#### DESCRIPTION OF THE TASK
Pictures are not part of the copy. Write out exactly the lines from the line with "Screen dimensions: 1351x830" through the end of the entries below.

#### RECORDS TO USE
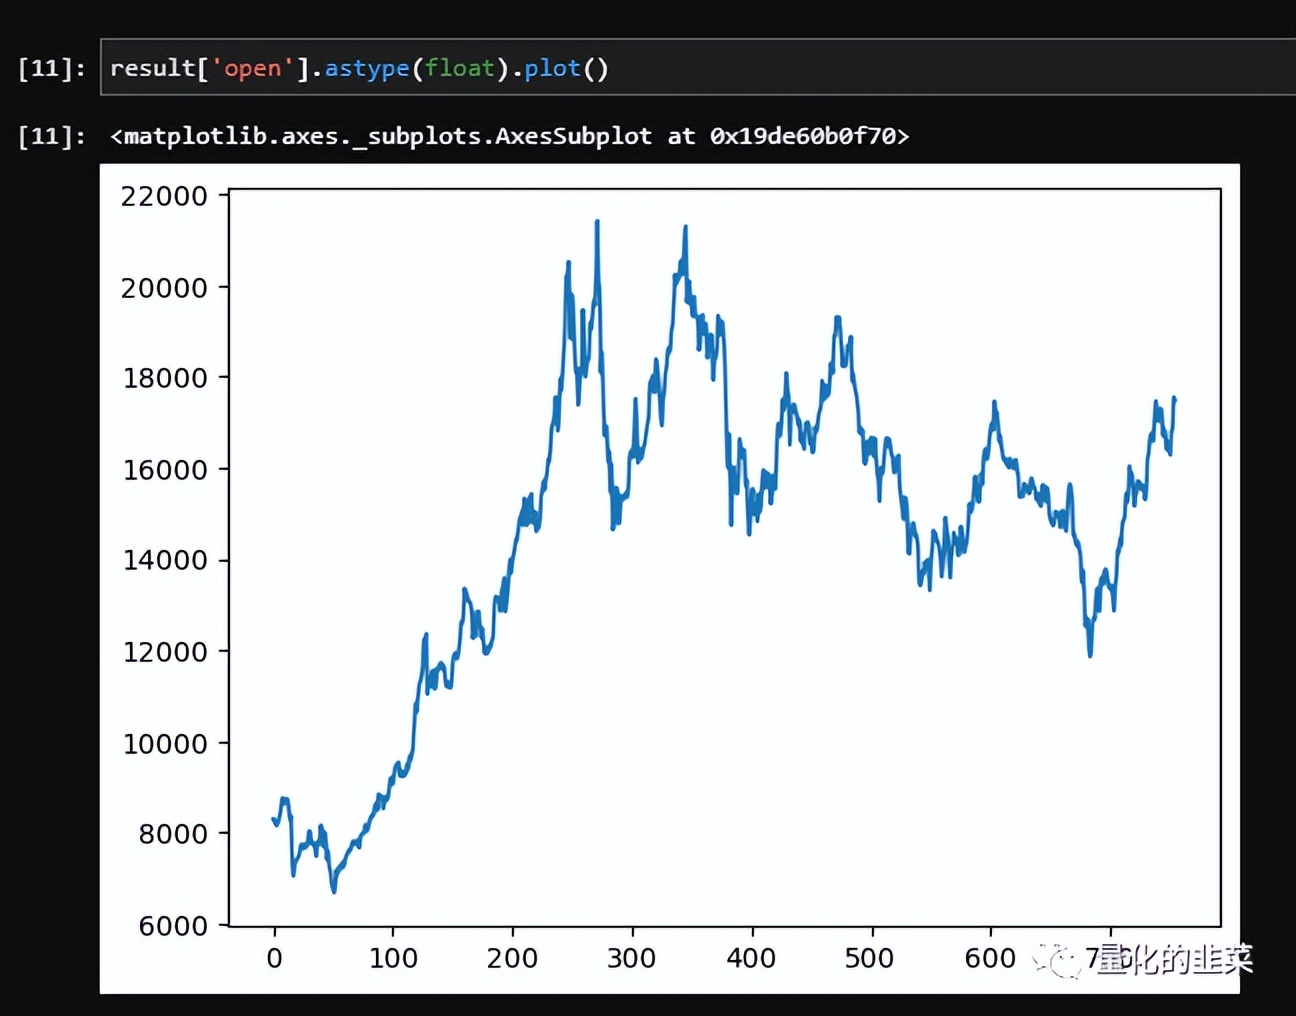Click the WeChat watermark logo icon
The height and width of the screenshot is (1016, 1296).
[x=1057, y=960]
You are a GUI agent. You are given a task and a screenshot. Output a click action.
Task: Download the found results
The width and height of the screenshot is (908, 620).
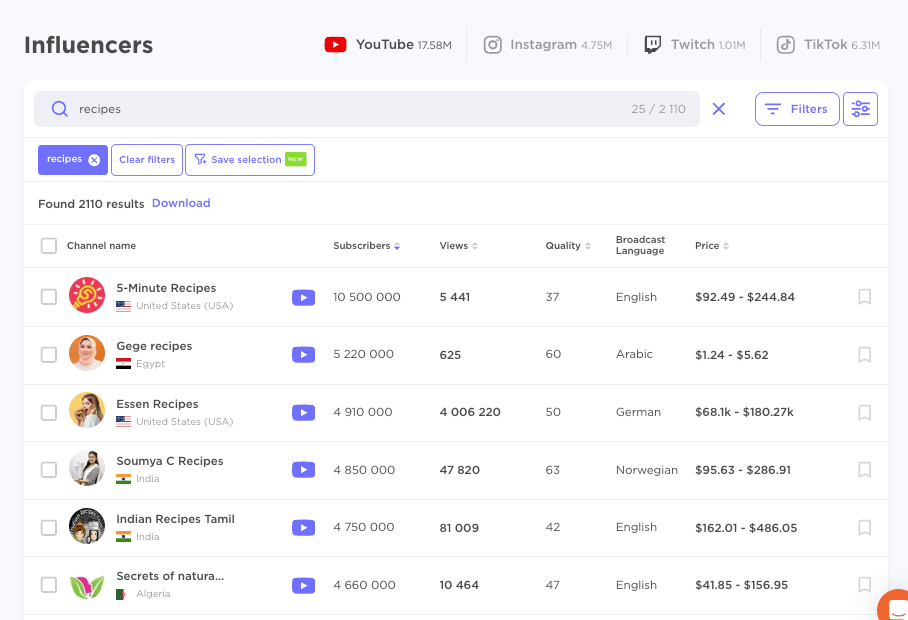(181, 203)
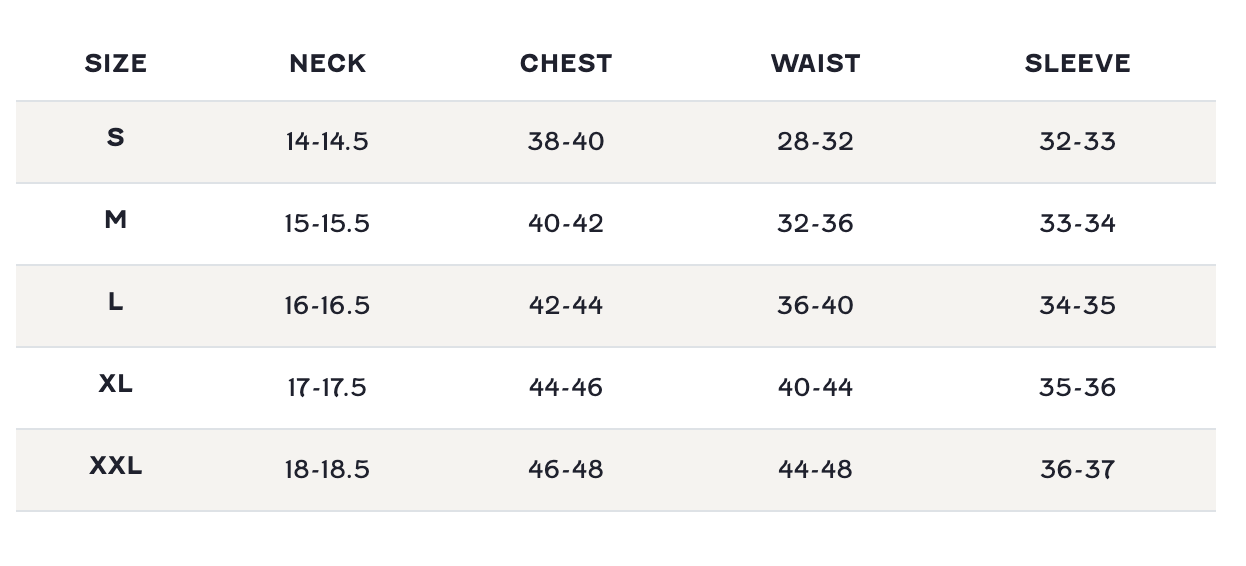
Task: Click the NECK column header
Action: coord(328,63)
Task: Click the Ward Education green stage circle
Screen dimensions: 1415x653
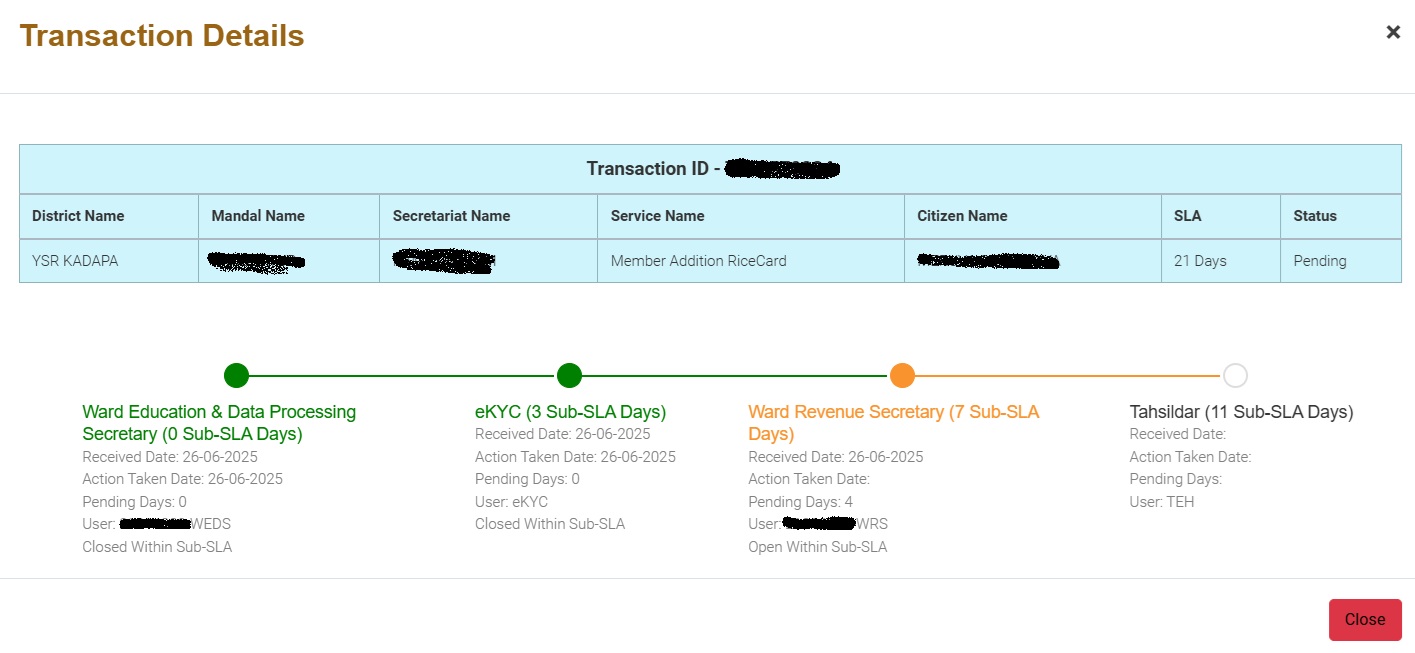Action: point(236,376)
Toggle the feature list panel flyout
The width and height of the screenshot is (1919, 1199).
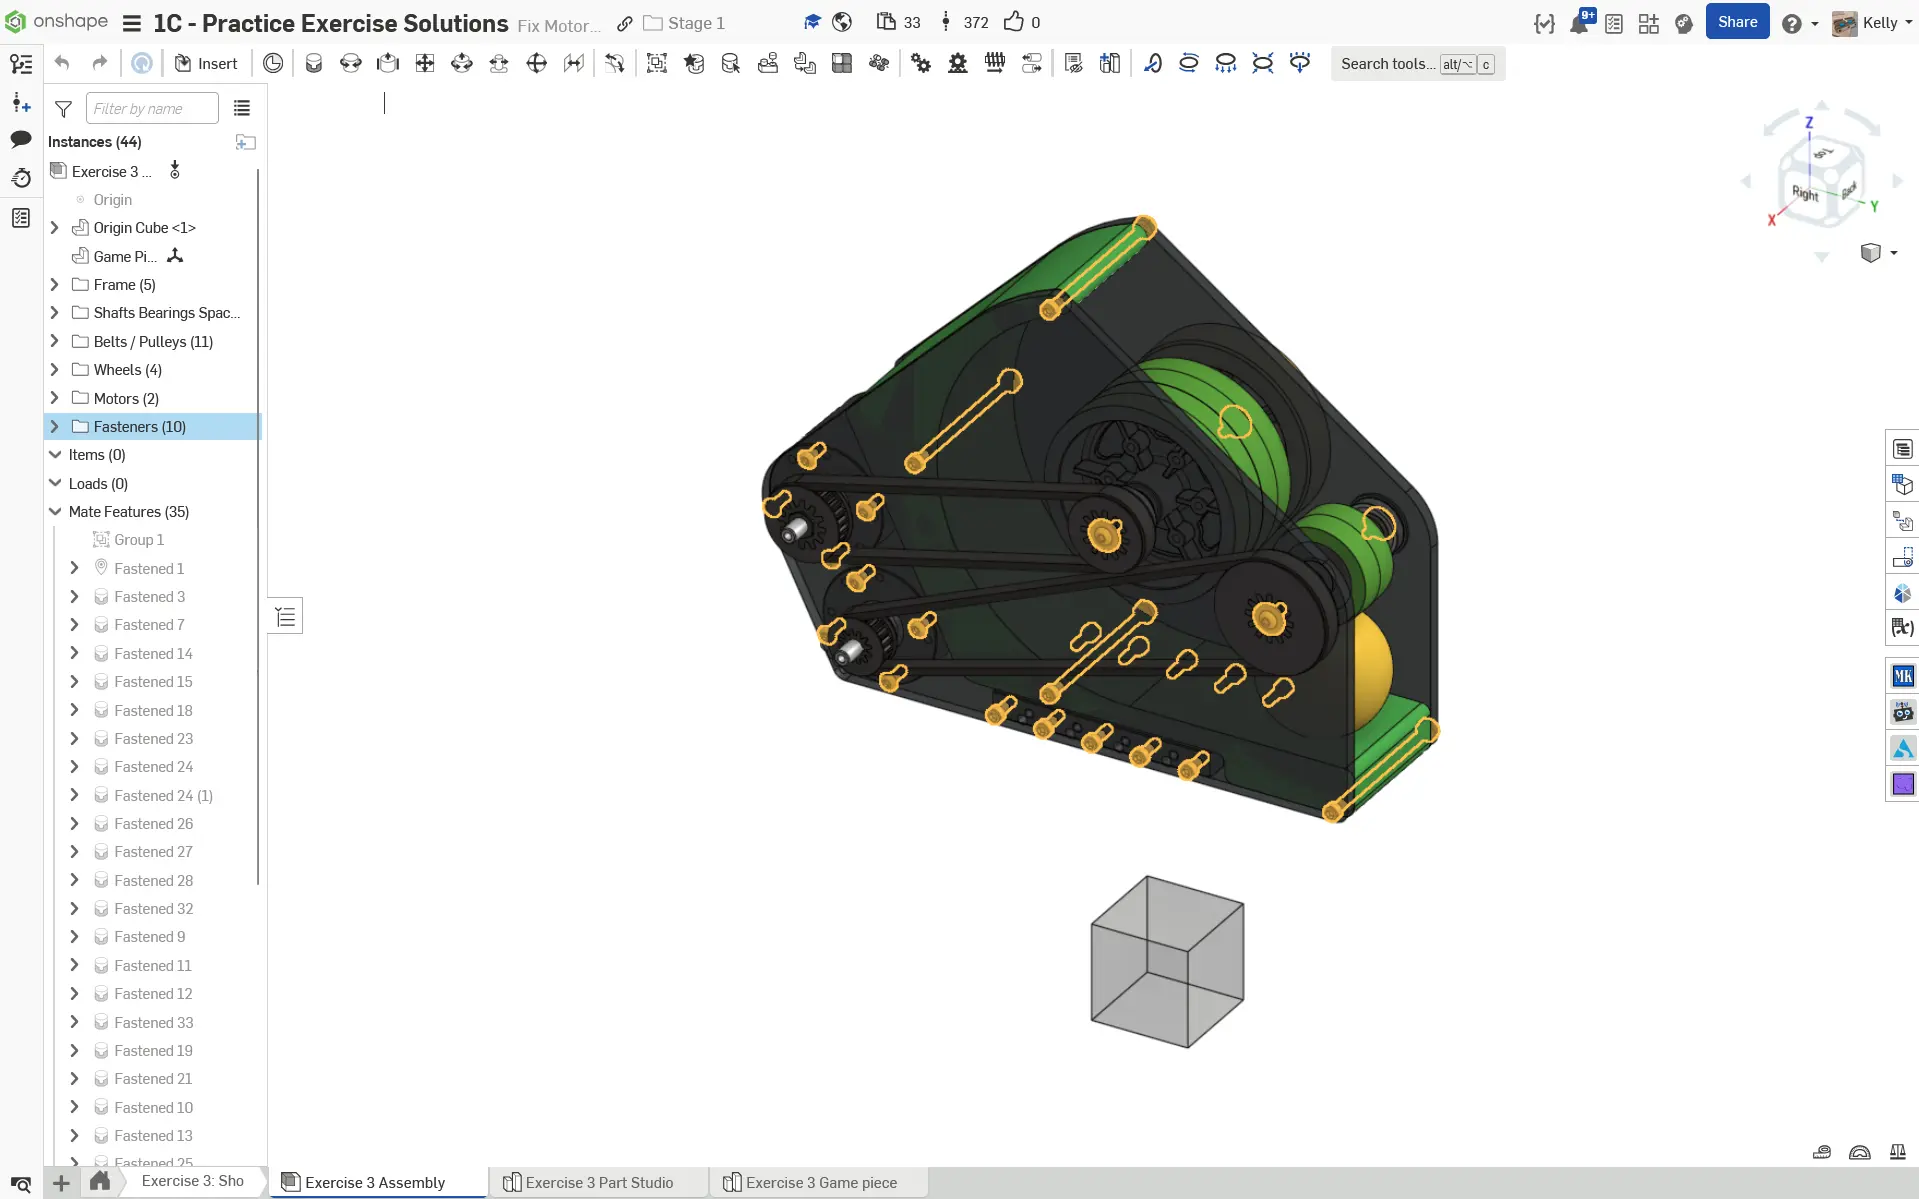tap(285, 616)
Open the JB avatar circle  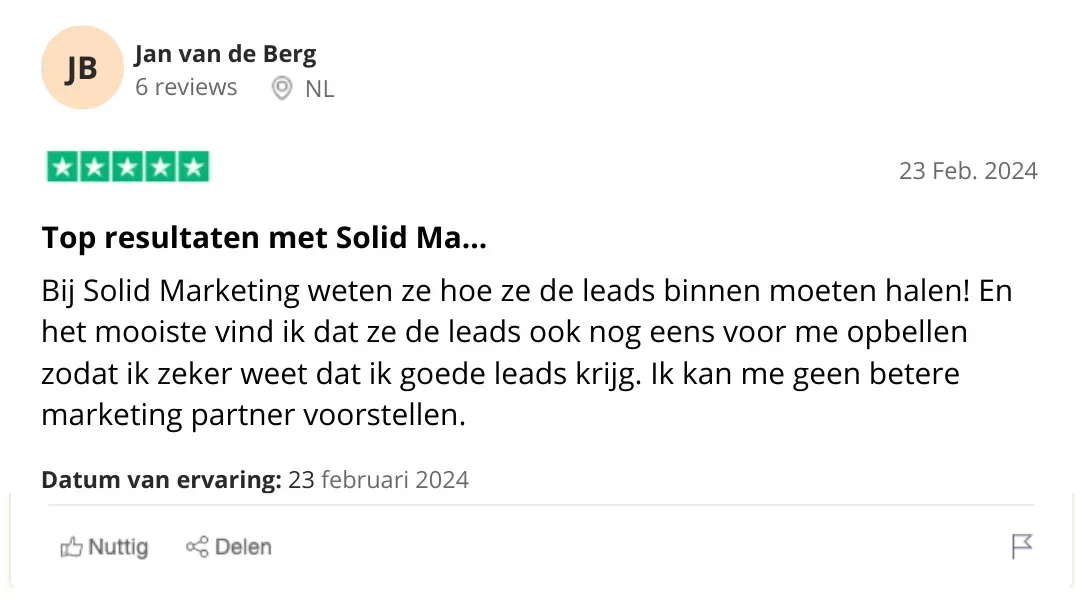pos(82,68)
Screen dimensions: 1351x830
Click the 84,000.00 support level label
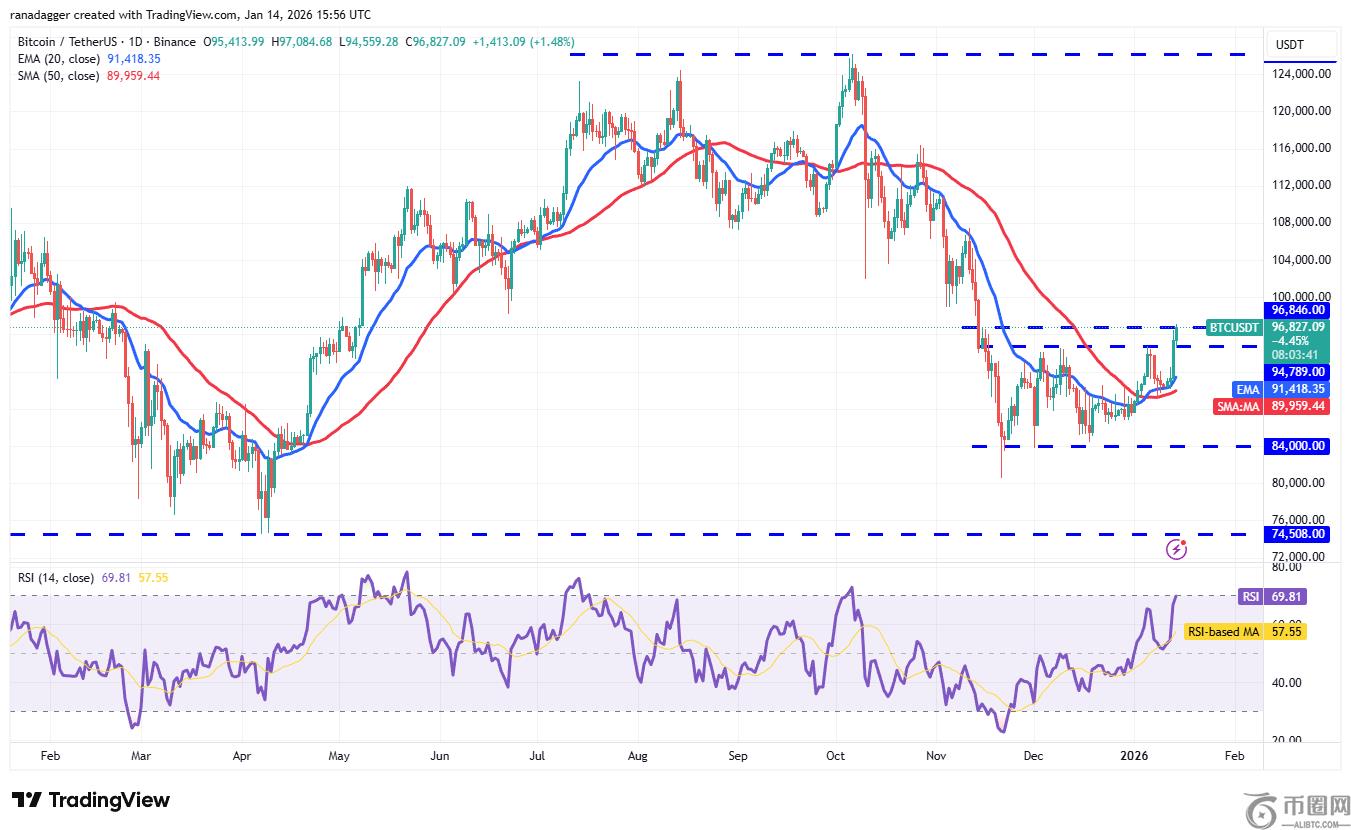tap(1299, 446)
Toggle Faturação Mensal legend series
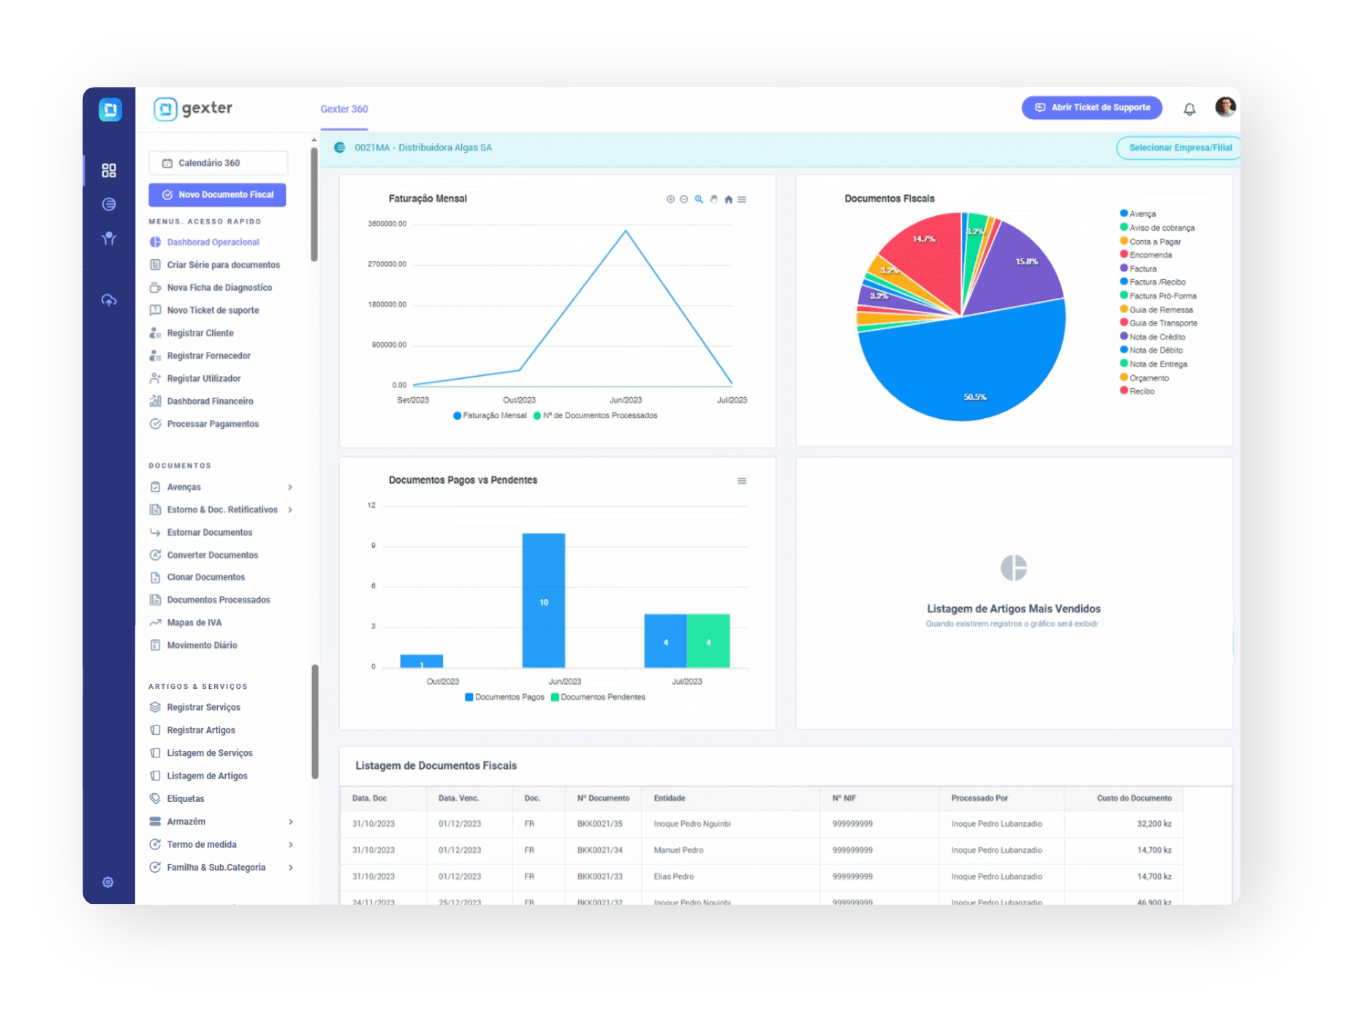Image resolution: width=1358 pixels, height=1018 pixels. 490,415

#### EXERCISE ANSWER
Screen dimensions: 1351x830
Click the 84,000.00 support level label
tap(1299, 446)
Toggle Faturação Mensal legend series
Image resolution: width=1358 pixels, height=1018 pixels. 490,415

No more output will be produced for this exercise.